Top of Input data
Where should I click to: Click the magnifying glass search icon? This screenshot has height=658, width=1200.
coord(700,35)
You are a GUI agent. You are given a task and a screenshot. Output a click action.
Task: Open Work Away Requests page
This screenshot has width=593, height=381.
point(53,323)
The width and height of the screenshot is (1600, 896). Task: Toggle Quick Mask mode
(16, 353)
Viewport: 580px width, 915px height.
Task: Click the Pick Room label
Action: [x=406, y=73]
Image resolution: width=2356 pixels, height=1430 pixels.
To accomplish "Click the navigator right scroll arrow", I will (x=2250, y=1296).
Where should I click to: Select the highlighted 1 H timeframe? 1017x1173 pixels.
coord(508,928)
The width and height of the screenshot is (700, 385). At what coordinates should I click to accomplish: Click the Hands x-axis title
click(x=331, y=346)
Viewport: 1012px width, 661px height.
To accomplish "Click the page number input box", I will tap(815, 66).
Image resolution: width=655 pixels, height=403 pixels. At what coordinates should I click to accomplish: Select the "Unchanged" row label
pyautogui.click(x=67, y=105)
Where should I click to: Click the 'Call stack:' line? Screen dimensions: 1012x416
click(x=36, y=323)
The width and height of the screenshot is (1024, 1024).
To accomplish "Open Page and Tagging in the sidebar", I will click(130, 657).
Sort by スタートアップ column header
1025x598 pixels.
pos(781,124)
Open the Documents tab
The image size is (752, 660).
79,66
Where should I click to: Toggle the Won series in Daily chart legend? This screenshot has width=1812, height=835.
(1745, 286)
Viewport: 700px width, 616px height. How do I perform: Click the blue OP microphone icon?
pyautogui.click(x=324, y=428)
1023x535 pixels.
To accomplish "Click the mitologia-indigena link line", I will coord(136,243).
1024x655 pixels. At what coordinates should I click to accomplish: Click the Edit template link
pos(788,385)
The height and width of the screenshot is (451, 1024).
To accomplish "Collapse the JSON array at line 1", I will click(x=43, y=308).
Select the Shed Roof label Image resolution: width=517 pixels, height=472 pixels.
Bottom of Input data
What the exercise asks: Each entry above needs to be duplicated verbatim.

Result:
Where should I click to: Click the magnifying glass search icon? This screenshot has height=658, width=1200.
coord(700,35)
You are a GUI agent. You are given a task and a screenshot. Output a click action.
Task: Open Work Away Requests page
This screenshot has width=593, height=381.
point(53,323)
The width and height of the screenshot is (1600, 896). Task: Toggle Quick Mask mode
(16, 353)
Viewport: 580px width, 915px height.
Task: Click the Pick Room label
Action: [x=406, y=73]
Image resolution: width=2356 pixels, height=1430 pixels.
To accomplish "Click the navigator right scroll arrow", I will (x=2250, y=1296).
Where should I click to: Select the highlighted 1 H timeframe? 1017x1173 pixels.
coord(508,928)
The width and height of the screenshot is (700, 385). At what coordinates should I click to accomplish: Click the Hands x-axis title
click(x=331, y=346)
Viewport: 1012px width, 661px height.
To accomplish "Click the page number input box", I will tap(815, 66).
Image resolution: width=655 pixels, height=403 pixels. At what coordinates should I click to accomplish: Select the "Unchanged" row label
pyautogui.click(x=67, y=105)
Where should I click to: Click the 'Call stack:' line? Screen dimensions: 1012x416
click(x=36, y=323)
The width and height of the screenshot is (1024, 1024).
To accomplish "Open Page and Tagging in the sidebar", I will click(130, 657).
Sort by スタートアップ column header
1025x598 pixels.
pos(781,124)
Open the Documents tab
The image size is (752, 660).
79,66
Where should I click to: Toggle the Won series in Daily chart legend? This screenshot has width=1812, height=835.
(1745, 286)
Viewport: 700px width, 616px height. How do I perform: Click the blue OP microphone icon?
pyautogui.click(x=324, y=428)
1023x535 pixels.
To accomplish "Click the mitologia-indigena link line", I will coord(136,243).
1024x655 pixels. At what coordinates should I click to accomplish: Click the Edit template link
pos(788,385)
The height and width of the screenshot is (451, 1024).
To accomplish "Collapse the JSON array at line 1", I will click(x=43, y=308).
Select the Shed Roof label Image resolution: width=517 pixels, height=472 pixels.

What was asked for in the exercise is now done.